## PROBLEM DESCRIPTION
Lines that include "Community" make up the answer; copy all of them from the data below.

## DATA SUPPLIED
● ● ● ● ● ● ●

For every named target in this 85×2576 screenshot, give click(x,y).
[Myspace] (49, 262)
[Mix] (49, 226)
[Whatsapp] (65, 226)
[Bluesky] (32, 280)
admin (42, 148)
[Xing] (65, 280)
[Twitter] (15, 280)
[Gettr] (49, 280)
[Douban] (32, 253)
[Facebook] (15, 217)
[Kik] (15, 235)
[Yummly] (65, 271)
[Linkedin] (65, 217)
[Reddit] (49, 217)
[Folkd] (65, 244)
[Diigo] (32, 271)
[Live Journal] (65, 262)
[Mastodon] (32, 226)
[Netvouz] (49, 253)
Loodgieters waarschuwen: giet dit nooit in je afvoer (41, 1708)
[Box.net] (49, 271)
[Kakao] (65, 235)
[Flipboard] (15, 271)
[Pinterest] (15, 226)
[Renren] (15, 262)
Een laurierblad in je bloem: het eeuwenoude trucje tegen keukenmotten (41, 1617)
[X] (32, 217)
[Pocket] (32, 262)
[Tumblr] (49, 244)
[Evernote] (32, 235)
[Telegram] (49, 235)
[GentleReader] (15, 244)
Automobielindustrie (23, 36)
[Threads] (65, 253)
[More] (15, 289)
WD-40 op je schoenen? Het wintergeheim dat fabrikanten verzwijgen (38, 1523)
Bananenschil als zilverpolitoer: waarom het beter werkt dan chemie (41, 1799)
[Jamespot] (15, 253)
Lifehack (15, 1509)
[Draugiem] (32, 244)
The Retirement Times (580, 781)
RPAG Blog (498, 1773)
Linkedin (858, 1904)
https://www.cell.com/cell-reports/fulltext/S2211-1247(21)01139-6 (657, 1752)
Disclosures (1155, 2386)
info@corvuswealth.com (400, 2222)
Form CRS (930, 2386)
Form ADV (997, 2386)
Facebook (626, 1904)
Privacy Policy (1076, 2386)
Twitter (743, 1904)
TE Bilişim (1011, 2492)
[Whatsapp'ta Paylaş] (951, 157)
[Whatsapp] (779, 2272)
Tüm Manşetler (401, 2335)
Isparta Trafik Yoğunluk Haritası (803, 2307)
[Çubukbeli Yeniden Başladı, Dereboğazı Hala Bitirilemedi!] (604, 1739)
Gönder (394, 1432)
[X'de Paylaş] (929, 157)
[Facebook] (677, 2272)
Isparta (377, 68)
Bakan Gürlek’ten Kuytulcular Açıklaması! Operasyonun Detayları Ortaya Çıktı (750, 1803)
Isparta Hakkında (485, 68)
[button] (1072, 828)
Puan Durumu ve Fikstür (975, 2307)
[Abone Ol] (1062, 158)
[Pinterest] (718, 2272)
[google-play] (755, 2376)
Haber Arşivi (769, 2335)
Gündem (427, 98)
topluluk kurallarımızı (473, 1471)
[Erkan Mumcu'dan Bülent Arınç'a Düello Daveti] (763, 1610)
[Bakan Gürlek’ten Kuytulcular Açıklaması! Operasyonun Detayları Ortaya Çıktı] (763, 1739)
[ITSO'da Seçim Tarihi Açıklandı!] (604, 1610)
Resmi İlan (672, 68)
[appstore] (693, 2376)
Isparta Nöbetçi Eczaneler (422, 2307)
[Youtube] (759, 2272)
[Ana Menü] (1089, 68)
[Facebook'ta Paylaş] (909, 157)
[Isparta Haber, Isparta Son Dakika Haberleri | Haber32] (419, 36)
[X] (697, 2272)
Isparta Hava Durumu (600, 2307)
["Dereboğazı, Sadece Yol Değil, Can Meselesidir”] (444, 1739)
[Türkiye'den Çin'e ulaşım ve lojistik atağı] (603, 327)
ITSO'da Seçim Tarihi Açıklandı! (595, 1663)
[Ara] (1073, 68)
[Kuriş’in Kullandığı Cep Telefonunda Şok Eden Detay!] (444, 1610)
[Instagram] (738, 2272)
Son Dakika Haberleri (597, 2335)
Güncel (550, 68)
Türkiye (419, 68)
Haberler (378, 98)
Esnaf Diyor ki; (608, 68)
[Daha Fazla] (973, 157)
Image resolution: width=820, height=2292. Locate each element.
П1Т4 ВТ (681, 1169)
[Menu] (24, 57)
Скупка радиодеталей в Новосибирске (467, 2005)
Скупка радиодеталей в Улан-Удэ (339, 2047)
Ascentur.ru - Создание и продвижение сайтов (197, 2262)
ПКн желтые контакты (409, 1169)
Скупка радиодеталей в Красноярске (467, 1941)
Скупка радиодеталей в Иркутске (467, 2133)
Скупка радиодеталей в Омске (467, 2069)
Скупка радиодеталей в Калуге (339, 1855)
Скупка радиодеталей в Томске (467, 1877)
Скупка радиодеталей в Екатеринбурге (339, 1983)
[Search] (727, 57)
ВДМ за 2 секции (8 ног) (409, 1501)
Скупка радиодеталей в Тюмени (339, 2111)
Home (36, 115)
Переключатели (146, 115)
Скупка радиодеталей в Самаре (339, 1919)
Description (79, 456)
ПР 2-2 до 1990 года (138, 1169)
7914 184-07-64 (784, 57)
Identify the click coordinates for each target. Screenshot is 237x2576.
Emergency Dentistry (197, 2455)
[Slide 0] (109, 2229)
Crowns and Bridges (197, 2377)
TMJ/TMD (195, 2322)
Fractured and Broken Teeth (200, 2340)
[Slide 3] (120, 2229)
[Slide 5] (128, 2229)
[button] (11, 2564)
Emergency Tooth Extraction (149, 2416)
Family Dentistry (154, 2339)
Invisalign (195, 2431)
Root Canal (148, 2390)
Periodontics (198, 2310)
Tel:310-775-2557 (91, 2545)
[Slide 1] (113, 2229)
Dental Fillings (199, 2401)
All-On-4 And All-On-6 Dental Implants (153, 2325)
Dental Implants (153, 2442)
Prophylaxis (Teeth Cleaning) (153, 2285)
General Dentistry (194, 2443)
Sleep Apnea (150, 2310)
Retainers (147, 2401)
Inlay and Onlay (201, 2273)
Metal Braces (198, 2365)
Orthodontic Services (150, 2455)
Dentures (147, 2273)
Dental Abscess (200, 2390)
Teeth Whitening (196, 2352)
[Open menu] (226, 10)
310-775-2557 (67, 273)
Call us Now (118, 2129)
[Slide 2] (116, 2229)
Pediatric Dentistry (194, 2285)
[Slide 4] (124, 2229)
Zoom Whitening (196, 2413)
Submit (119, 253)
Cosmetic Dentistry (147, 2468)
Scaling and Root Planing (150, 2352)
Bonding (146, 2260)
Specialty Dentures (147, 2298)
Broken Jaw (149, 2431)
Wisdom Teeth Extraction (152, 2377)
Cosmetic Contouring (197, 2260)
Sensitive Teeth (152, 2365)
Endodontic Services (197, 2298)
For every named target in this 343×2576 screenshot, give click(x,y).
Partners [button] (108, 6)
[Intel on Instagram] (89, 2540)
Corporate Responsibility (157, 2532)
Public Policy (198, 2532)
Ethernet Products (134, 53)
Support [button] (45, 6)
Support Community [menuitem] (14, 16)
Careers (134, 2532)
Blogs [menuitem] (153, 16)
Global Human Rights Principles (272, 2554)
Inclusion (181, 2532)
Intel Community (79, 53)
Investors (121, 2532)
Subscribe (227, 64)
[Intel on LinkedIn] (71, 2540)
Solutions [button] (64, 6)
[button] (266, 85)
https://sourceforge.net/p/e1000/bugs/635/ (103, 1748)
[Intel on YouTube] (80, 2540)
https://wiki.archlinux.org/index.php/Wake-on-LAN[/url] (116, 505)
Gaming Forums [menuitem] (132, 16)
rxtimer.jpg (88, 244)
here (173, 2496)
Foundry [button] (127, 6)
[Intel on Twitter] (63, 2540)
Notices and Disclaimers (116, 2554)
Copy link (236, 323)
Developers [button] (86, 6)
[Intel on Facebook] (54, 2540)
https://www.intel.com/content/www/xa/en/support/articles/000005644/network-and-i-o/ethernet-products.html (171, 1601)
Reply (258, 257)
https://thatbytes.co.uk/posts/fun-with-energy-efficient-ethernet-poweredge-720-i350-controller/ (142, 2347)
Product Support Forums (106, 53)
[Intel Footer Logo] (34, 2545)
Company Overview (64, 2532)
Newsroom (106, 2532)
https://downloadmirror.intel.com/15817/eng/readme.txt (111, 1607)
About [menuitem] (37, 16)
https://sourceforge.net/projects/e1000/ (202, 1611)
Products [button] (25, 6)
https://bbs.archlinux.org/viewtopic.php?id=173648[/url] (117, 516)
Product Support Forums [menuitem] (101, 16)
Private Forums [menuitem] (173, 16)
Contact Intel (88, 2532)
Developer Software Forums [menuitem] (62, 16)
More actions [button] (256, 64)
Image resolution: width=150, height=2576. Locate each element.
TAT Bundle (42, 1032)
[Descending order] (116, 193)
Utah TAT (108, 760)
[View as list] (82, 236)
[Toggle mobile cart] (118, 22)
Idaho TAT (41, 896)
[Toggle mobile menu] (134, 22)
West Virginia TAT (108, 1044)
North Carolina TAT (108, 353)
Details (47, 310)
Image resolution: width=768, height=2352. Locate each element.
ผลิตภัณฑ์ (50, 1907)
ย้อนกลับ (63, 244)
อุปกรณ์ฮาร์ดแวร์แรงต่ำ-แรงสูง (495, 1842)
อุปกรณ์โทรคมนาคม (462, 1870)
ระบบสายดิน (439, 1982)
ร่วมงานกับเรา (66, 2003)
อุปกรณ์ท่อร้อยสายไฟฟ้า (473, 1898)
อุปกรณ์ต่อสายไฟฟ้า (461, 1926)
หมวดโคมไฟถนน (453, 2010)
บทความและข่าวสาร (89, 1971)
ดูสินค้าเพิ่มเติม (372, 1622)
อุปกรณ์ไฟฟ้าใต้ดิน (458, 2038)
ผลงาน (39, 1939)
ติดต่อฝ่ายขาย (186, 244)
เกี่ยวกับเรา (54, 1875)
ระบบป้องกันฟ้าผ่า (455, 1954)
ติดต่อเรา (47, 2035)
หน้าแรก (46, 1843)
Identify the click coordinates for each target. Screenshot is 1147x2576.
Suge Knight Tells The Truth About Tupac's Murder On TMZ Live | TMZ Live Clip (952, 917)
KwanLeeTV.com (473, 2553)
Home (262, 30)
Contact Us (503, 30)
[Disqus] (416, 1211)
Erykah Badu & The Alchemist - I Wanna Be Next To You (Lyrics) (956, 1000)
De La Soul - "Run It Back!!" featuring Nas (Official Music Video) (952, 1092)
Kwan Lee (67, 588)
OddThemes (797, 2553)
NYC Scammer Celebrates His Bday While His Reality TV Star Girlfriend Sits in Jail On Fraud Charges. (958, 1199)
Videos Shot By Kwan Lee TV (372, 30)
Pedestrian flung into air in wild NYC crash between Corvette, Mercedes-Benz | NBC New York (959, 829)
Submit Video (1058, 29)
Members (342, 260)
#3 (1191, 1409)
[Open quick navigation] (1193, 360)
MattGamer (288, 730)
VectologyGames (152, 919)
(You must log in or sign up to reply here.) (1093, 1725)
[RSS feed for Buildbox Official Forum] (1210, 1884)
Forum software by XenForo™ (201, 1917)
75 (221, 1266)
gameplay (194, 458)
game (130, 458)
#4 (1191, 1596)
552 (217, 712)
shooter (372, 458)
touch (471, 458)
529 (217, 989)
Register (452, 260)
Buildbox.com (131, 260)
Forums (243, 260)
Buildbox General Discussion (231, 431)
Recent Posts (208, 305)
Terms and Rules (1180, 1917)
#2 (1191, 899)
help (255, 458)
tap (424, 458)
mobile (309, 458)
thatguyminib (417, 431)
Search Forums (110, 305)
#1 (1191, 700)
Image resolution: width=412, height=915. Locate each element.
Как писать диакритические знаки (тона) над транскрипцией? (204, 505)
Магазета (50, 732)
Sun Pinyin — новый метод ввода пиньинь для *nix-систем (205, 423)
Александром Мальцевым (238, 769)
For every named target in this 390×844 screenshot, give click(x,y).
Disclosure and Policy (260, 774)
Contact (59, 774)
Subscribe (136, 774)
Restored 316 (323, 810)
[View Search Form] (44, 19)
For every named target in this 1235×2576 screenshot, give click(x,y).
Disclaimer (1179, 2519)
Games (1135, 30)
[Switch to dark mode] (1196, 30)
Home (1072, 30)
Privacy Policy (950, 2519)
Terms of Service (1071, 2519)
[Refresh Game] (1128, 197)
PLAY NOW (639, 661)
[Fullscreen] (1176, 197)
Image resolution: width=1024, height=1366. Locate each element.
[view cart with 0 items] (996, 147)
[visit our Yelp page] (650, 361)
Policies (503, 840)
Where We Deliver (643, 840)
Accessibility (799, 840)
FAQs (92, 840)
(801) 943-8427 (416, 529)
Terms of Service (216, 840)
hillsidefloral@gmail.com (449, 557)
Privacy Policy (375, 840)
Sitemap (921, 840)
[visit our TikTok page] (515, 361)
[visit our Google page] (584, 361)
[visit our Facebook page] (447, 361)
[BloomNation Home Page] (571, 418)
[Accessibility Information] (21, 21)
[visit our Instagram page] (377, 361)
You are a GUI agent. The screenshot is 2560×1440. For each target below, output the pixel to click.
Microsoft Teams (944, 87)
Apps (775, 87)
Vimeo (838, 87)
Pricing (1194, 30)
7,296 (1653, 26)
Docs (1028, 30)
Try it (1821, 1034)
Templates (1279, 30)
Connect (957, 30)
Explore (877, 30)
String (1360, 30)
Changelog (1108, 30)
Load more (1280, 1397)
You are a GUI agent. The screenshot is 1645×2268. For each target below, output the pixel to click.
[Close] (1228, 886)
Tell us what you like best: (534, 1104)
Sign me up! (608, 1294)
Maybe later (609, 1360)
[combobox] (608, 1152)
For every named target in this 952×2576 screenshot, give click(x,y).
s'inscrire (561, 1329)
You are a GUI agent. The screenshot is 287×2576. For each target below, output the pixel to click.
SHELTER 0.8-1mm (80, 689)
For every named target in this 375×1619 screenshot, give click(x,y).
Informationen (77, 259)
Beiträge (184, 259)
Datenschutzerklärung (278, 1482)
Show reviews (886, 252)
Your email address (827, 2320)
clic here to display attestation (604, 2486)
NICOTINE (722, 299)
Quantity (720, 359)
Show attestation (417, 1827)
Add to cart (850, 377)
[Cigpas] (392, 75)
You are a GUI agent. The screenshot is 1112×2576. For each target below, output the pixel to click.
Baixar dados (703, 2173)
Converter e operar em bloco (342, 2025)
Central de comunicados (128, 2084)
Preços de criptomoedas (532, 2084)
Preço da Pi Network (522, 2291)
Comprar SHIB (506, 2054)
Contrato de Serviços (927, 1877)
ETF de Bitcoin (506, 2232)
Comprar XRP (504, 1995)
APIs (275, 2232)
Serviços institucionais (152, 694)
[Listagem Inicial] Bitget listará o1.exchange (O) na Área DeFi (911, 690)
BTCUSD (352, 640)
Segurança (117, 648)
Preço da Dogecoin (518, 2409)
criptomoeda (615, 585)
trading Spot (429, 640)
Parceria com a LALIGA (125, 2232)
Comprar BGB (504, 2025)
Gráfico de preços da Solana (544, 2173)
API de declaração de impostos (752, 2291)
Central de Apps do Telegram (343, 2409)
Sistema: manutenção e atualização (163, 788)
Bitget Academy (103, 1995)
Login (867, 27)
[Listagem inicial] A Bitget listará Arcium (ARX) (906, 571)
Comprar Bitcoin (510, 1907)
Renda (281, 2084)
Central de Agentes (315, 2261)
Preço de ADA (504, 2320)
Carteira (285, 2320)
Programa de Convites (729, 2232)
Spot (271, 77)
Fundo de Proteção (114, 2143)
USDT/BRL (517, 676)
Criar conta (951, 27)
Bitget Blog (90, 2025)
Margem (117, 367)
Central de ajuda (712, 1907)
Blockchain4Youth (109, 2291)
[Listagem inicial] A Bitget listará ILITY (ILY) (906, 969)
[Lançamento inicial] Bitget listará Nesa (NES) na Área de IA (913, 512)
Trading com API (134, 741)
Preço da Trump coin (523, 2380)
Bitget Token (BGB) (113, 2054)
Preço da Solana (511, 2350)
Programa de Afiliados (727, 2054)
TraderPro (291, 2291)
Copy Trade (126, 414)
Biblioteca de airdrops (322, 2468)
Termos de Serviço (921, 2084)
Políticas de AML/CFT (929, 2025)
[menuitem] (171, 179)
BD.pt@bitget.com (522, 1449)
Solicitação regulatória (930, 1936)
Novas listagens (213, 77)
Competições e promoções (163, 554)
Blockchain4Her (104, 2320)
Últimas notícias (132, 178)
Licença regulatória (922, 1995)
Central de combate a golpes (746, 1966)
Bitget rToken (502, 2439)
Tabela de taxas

● ● ● ● ● ● ●

## PROBLEM SOLUTION
Support Community [menuitem] (14, 16)
Intel Community (79, 53)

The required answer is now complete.